The Australian also reported last month on a proposal for remote video consultations between rural patients and city-based specialists to be centralised in a pharmacy or community centre in small towns; and a GP might not have to sit in on all the consultations.(4)

The proposal is part of a federal government discussion paper on its $400 million telehealth plan.(5)

Dr Hambleton dismissed the notion of using pharmacies for telehealth.

“The patient may be able to whiz down to the pharmacy and stand in full view of the public and go online with the relevant specialist in Brisbane,” he said.

“The reality is the best place for the patient to be is inside the general practice using the general practice infrastructure.”

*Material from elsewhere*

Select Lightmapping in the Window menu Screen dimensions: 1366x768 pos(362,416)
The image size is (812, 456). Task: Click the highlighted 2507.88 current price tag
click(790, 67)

1. Diabetes Care doi: 10.2337/dc10-1294.
2. The Pharmacy Guild of Australia. Media release.
3. MJA 2010; 192: 197-202.
4. The Australian, 30 November 2010.
5. A Discussion Paper on Connecting Health Services with the Future.


Posted 6 December 2010

4 thoughts on “Pharmacy medical care gets support

  1. Nan says:

    The politicalisation of health care by placing alternative less trained pharmacists or nurses in the role of doctors is worrying and disappointing. One of the most important aspects of health care is correct assessment and diagnosis of the whole patient at initial visit. This can best be done by a specialist-trained physician and as these people are rare like hens’ teeth in the community, the first assessment is done by a GP and referred to a specialist if there are complications ad other comorbidities. It is after complete assessment and diagnosis that medication and other lifestyle practices are recommended. How can persons trained only in pharmacy or nursing or psychology even dream of taking on this role without the training undertaken by doctors and then supervised by various organisations like Medicare, heath complaints commission and RACGP and RACP? The solution proposed by politicians to fill the gaps produced by lack of trained doctors is a knee-jerk reaction and also dangerous for the unsuspecting public.

  2. Dr. ARC says:

    I am in total agreement with the likes of Dr. Hambleton

  3. ACJ says:

    Should we let the biggest purveyors of quack medicines loose on the unsuspecting public? I hope not! Another problem would be that pharmacists would be selling the medication which they were prescribing, something that was judged a conflict of interest and inappropriate for the medical profession many years ago.

  4. Rick says:

    I’ve been in practice for 22 years as a renal and general physician, 30 years as a doctor. Nan says we’re rare, and we appear to be getting rarer.
    Studies have looked at various reasons why junior doctors are avoiding the more “cognitive” specialities (GP should be included), but the most obvious reason, the lack of reward for the time spent doesn’t seem to be high on the list.
    Yet, I believe that modern medicine would benefit from an injection of time with the patient, particularly since they are becoming more complex, and there is more to be done. That time needs to adequately rewarded, and not fragmented amongst more and more subspecialities, and alternative pseudo-professionals.
    I would welcome more access to good diabetic educators in the community, but my faith in community pharmacists is low having been on the receiving end of numerous “unfortunate comments” about the antihypertensive doses I’ve used in difficult-to-control patients, and having seen more than one sell useless OTC meds to elderly patients already overburdened by polypharmacy. Also, experience teaches one to have a healthy respect for potential complications when prescribing – something that the untrained newbies lack.